Passage shown:
▬▬▬▬▬▬▬▬▬▬

The cyberinfrastructure implemented by DataONE comprises three principal components: Member Nodes, Coordinating Nodes, and an Investigator Toolkit. Member Nodes include existing or new data repositories that install the DataONE Member Node application programming interfaces (APIs). Member Nodes encompass natural history collections, earth-observing institutions, research projects and networks, libraries, universities, and governmental and nongovernmental organizations. Each Member Node acquires and maintains data and frequently provides value-added support services (e.g., user help desk, visualization services) to a particular community of users.
Coordinating Nodes are designed to be tightly coordinated, stable platforms providing network-wide services to Member Nodes. They are responsible for cataloging content, managing replication of content, providing search and discovery mechanisms, managing access-control rules, and mapping identities among different identity providers. Three initial Coordinating Nodes are located at Oak Ridge Campus (a consortium comprising Oak Ridge National Laboratory and the University of Tennessee), the University of California, Santa Barbara, and the University of New Mexico. Coordinating Nodes maintain the integrity of the DataONE federation by ensuring sufficient replicas are made of digital objects (e.g., data plus associated metadata) to facilitate long-term preservation and by tracking those replicas to enable the identification of specific Member Nodes where the content can be retrieved. The Coordinating Node indexing services, in essence, provide a system-wide search mechanism enabling users to discover relevant content from all participating Member Nodes.

▬▬▬▬▬▬▬▬▬▬

Data shown:
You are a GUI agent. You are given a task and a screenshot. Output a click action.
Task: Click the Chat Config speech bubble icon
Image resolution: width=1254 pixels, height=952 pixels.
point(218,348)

▬▬▬▬▬▬▬▬▬▬

Directions:
According to the passage on DataONE, what are the three principal components of its cyberinfrastructure?

Task result:
Member Nodes, Coordinating Nodes, and an Investigator Toolkit.